§ GIVEN ENTRIES
◆ ◆ ◆ ◆ ◆

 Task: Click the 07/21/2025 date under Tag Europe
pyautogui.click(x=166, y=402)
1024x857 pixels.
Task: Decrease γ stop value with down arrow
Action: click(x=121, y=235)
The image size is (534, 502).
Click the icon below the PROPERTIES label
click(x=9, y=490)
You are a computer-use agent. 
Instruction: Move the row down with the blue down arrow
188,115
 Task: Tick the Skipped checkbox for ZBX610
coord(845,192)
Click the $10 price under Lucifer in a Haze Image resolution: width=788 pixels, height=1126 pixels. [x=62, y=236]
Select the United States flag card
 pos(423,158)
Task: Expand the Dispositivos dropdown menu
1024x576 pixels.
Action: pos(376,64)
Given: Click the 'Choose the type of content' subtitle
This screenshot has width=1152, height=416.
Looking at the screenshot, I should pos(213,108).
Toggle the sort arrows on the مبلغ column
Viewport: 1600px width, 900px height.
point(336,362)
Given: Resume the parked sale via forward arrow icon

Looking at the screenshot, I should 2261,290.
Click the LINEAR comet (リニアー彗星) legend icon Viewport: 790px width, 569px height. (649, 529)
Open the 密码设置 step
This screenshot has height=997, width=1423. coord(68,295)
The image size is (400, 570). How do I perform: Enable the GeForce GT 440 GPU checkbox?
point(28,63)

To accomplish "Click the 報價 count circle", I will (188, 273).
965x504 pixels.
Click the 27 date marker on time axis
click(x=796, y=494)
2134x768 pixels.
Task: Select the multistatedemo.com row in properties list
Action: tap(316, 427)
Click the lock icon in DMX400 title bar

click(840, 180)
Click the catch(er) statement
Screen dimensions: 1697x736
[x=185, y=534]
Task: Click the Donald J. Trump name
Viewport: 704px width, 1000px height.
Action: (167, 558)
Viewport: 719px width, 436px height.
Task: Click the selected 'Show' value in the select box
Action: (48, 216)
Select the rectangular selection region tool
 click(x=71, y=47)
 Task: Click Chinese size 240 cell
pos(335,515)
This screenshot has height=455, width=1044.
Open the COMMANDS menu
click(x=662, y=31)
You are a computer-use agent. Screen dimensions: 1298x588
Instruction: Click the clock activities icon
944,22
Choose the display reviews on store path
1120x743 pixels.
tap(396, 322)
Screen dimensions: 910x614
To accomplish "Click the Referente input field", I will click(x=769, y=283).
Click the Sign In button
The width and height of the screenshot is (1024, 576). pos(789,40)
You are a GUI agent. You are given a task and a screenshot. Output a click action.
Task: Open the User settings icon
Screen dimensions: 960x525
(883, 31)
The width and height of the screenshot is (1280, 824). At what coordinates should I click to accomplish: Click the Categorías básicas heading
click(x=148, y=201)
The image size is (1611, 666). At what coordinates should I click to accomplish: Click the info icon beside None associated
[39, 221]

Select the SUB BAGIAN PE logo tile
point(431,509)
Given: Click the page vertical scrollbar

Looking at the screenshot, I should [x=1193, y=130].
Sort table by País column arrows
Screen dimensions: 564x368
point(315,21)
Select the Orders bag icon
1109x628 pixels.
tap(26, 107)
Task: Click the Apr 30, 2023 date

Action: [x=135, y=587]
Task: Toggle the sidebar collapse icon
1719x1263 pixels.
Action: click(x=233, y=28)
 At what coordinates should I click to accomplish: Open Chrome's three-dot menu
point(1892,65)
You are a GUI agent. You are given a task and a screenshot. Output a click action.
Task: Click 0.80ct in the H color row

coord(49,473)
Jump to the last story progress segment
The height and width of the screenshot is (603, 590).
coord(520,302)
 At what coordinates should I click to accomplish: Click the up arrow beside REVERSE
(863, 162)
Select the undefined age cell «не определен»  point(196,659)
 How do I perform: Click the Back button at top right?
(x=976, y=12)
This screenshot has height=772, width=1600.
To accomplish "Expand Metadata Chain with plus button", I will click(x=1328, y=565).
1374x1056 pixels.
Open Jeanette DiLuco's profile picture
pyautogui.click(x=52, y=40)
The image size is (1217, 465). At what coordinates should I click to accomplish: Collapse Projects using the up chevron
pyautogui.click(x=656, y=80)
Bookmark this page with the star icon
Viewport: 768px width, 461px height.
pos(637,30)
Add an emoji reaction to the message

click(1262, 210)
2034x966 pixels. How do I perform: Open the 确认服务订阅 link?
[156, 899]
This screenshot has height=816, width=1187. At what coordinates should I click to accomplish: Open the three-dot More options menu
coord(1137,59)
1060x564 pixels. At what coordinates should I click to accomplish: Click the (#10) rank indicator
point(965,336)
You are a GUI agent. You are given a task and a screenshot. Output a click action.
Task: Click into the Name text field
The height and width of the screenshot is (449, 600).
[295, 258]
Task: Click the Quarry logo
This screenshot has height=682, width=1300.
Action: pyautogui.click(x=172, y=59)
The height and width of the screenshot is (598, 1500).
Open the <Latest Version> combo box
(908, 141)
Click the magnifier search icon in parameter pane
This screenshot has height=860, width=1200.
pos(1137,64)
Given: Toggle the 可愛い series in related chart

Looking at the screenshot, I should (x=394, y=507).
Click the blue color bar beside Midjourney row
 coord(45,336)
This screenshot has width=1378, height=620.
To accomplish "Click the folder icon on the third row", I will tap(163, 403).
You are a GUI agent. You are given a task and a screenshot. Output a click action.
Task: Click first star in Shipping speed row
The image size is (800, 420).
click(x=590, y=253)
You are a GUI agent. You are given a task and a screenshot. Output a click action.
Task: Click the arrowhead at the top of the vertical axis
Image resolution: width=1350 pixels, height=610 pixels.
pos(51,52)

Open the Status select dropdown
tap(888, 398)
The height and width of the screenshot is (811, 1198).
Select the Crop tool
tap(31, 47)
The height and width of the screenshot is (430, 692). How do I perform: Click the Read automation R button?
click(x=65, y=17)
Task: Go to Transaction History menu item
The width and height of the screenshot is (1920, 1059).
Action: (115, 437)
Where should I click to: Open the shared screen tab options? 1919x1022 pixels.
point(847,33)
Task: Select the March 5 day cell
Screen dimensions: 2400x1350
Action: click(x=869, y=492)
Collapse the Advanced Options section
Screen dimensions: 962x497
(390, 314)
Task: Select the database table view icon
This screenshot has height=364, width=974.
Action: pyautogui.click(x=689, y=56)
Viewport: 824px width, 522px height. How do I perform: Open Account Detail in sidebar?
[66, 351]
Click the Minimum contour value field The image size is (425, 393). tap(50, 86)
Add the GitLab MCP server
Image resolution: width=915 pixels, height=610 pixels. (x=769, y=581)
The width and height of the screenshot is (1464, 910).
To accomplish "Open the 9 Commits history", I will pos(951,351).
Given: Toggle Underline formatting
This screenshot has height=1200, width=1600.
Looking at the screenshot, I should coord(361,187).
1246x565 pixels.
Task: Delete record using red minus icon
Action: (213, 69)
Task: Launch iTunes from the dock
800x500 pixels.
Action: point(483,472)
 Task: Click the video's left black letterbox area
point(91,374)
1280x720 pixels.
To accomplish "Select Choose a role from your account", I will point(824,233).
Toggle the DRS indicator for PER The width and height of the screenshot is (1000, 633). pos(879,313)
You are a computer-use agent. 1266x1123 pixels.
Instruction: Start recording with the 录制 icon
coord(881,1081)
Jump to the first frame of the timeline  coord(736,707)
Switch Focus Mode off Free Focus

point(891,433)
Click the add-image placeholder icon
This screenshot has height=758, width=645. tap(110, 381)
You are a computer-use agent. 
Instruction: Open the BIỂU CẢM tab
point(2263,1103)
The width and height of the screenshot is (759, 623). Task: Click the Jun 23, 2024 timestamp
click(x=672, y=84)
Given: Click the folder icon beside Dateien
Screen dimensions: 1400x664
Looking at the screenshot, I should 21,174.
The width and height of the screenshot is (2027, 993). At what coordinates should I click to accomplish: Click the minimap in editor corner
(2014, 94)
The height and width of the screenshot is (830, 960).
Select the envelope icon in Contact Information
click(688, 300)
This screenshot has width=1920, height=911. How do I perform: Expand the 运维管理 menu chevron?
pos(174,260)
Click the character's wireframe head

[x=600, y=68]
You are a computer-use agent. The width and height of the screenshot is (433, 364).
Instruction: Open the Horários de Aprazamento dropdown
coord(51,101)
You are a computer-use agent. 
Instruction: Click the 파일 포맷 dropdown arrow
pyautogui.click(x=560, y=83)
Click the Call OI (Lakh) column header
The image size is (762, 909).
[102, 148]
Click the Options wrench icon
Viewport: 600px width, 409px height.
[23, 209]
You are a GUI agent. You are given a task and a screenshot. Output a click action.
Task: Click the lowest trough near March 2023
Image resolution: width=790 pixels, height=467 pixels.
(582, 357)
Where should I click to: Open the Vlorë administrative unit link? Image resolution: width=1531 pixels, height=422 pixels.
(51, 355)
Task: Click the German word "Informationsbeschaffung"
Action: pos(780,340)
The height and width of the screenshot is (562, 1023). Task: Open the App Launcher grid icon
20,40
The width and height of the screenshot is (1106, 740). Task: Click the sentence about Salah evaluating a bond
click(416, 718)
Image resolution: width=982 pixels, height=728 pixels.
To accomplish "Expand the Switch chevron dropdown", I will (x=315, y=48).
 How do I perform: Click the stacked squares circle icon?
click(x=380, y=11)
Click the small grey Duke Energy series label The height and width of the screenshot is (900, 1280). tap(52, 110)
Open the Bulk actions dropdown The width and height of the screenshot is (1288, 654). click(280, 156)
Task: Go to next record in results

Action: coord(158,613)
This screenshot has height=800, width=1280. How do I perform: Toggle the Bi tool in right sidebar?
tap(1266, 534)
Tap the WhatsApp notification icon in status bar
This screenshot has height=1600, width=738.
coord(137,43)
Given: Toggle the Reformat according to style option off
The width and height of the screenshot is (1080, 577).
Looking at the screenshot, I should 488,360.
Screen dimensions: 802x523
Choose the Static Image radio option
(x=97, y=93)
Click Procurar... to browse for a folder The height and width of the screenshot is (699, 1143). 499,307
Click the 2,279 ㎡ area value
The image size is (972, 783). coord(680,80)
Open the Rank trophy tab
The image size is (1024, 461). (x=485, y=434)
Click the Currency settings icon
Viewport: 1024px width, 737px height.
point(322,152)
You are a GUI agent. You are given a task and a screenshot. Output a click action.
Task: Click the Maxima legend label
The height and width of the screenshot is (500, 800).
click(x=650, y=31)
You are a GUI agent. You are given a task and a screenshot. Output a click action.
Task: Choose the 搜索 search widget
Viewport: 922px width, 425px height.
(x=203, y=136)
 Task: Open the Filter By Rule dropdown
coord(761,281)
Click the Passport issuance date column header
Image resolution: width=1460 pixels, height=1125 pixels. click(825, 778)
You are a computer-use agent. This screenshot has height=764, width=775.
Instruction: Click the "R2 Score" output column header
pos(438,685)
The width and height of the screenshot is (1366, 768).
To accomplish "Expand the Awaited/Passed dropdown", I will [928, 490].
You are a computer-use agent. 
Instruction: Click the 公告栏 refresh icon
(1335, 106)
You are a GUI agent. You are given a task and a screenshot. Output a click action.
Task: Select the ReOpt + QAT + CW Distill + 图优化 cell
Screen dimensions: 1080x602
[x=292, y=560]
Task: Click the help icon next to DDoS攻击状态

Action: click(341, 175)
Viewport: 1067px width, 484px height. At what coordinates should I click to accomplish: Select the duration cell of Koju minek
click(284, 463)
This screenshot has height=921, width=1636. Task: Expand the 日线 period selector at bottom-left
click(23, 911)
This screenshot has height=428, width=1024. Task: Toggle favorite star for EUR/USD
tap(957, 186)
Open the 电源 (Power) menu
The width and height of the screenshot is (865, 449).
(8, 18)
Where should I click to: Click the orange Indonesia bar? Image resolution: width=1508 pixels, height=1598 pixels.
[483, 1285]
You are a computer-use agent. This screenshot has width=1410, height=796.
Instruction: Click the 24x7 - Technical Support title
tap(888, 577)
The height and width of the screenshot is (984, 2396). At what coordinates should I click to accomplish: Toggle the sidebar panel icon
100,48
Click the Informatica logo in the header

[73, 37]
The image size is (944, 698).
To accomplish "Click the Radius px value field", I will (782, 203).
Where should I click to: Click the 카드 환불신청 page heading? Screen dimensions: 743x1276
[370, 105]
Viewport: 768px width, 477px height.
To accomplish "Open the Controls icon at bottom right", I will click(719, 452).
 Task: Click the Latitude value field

◆ ◆ ◆ ◆ ◆

§ THE PROBLEM
Locate the lines above that contain "folder" and copy them.

§ WORKED SOLUTION
To accomplish "Click the folder icon on the third row", I will tap(163, 403).
Given: Click the folder icon beside Dateien
Click Procurar... to browse for a folder The height and width of the screenshot is (699, 1143). 499,307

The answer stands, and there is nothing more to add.